The Origins of Political Stability: England, 1675-1725

by J.H. Plumb
Houghton Mifflin, 206 pp., $6.00

Historical research, like research in any other field, whether scientific or humanistic, moves in jerks. A man of unusual imagination and talent produces a model, a working hypothesis of how and why things happened the way they did. This model then serves for a generation or so as a focus for plodding historical inquiry. Its foundations are examined, and ultimately undermined; its structure is pulled about, and eventually found unsafe; its roof is inspected, and at last found leaky. Finally the building is condemned, and the profession then moves out and occupies a new model, erected by another talented architect of another generation, using such parts of the old structure as are still serviceable and have been proved and tested by time. This book by Dr. Plumb provides just such a model, around which historical research will be constructed for a long time to come.

********

▸ **Stated problem A**: Identify each line of the rows that contains the string "width", and copy those lines out.
The review and the rows are unrelated to each other.

Entries on locating words and elements:
********

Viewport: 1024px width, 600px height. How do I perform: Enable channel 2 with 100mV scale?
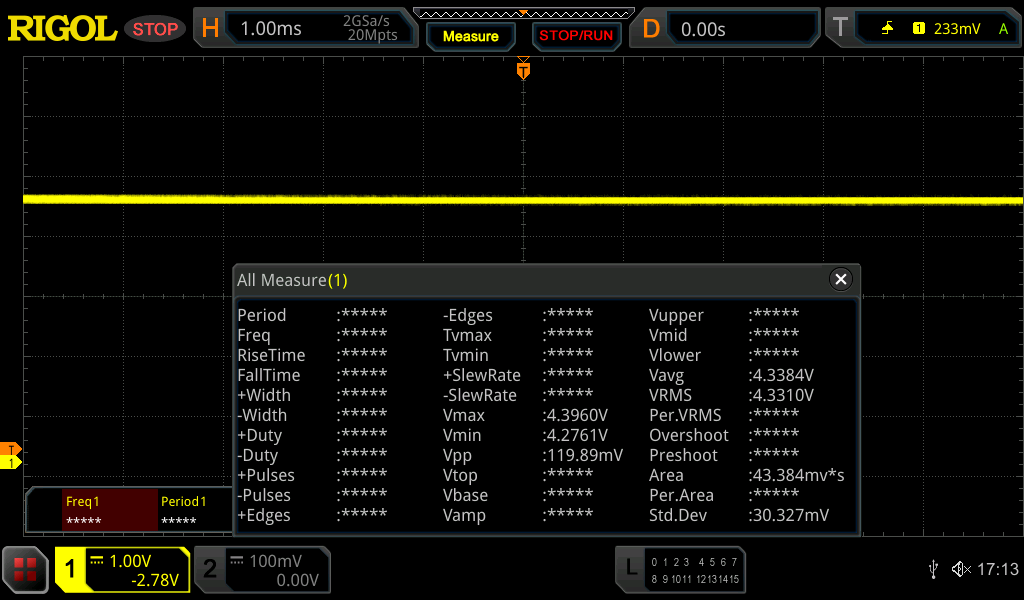[261, 570]
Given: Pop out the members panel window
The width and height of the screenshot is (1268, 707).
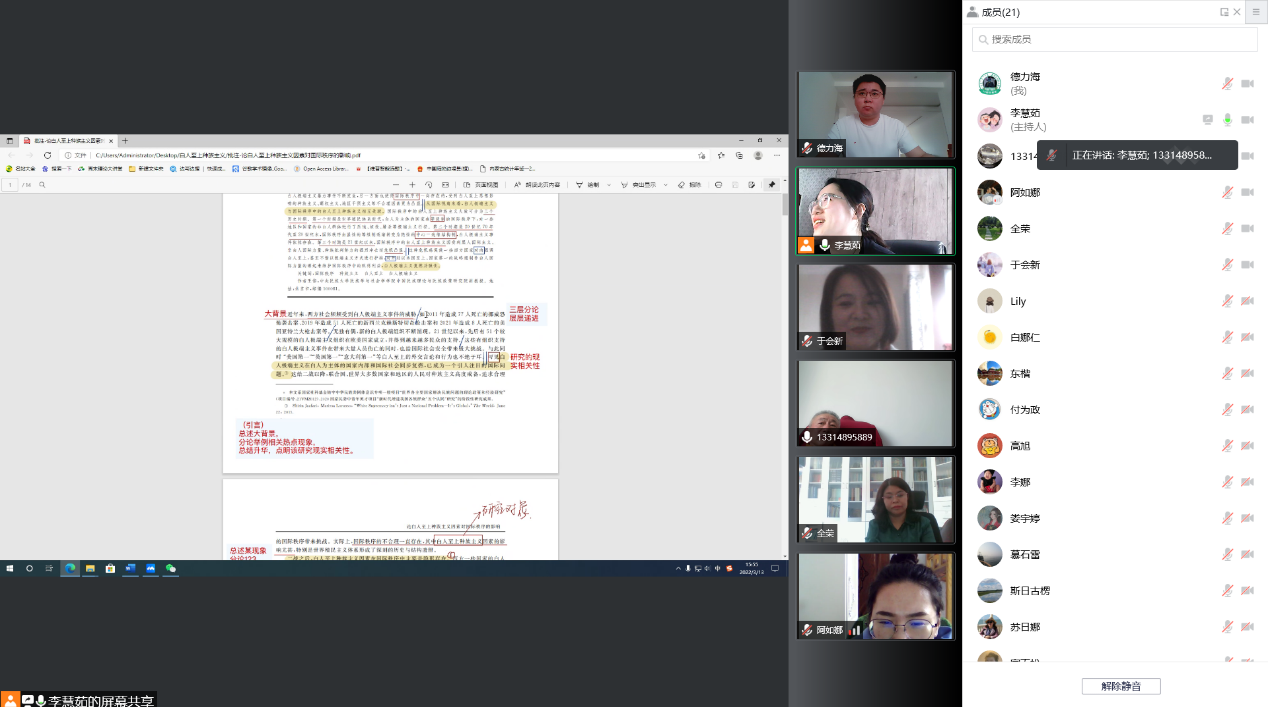Looking at the screenshot, I should click(x=1224, y=12).
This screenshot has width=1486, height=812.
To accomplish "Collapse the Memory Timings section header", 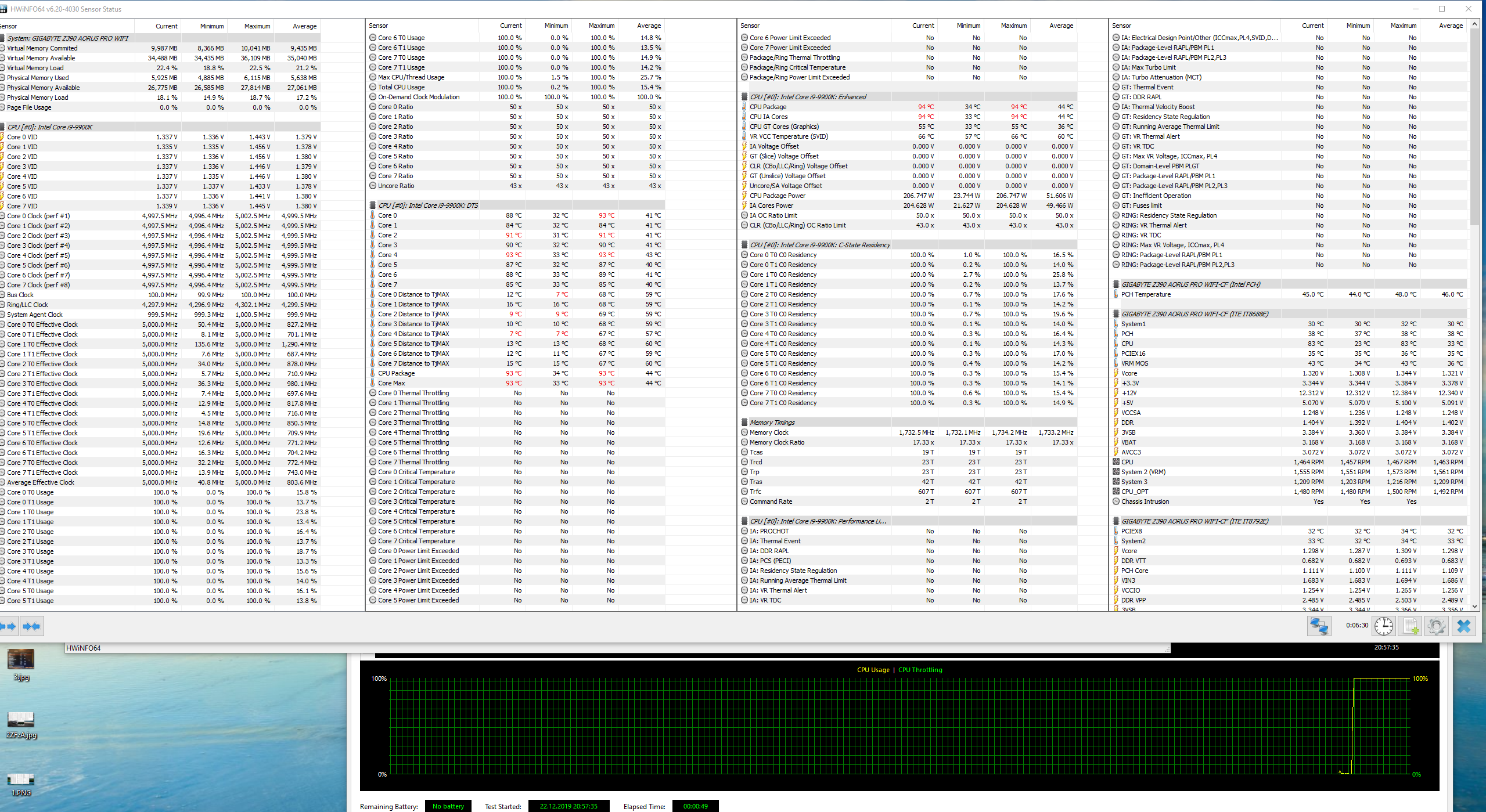I will pos(772,423).
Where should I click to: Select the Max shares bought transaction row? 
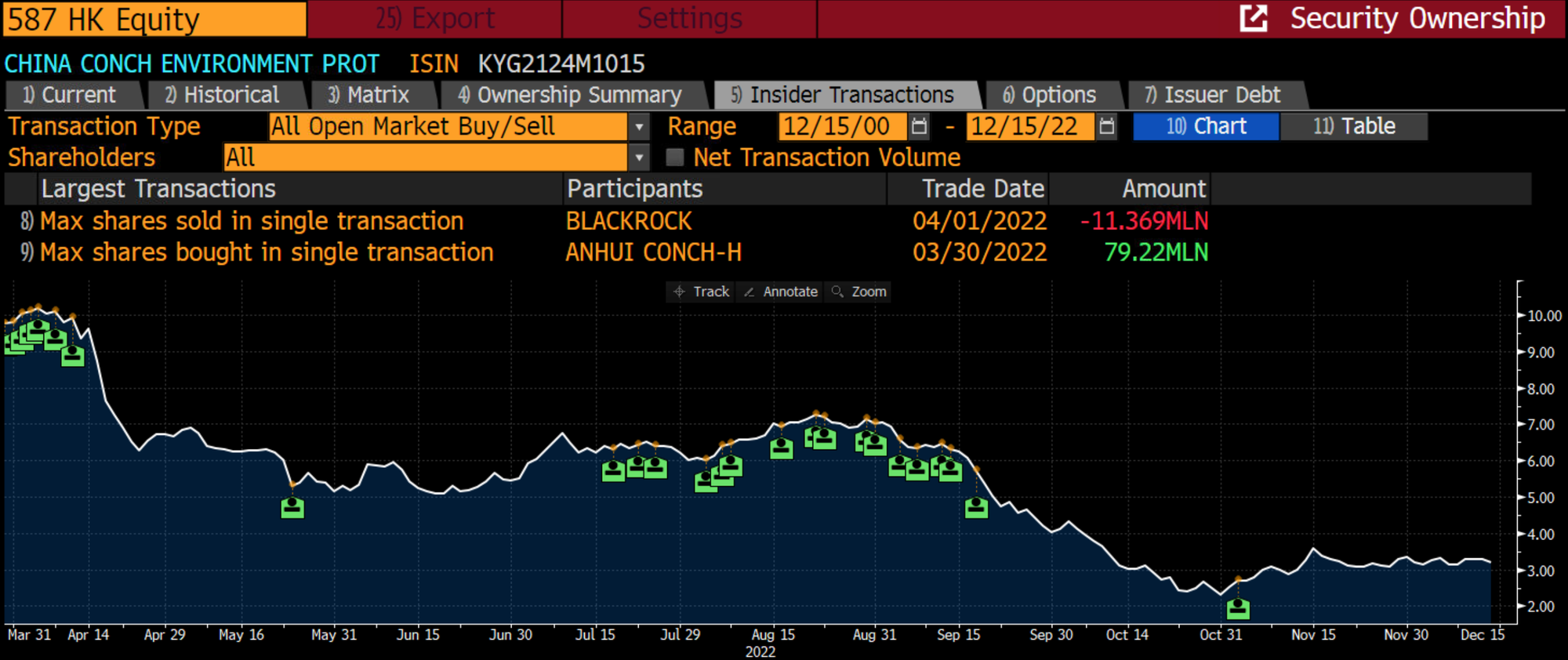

********

▸ **Stated problem B**:
Answer these questions using the review:
(i) Which publisher issued the book under review?
(ii) For roughly how long does a new model serve as a focus for historical inquiry?
(iii) What does the profession do once the building is condemned?

▸ **Output A**:
Viewport: 1024px width, 600px height. How do I perform: Enable channel 2 with 100mV scale?
The width and height of the screenshot is (1268, 707).
This screenshot has width=1486, height=812.

▸ **Output B**:
(i) Houghton Mifflin.
(ii) A generation or so.
(iii) It moves out and occupies a new model, erected by another talented architect of another generation.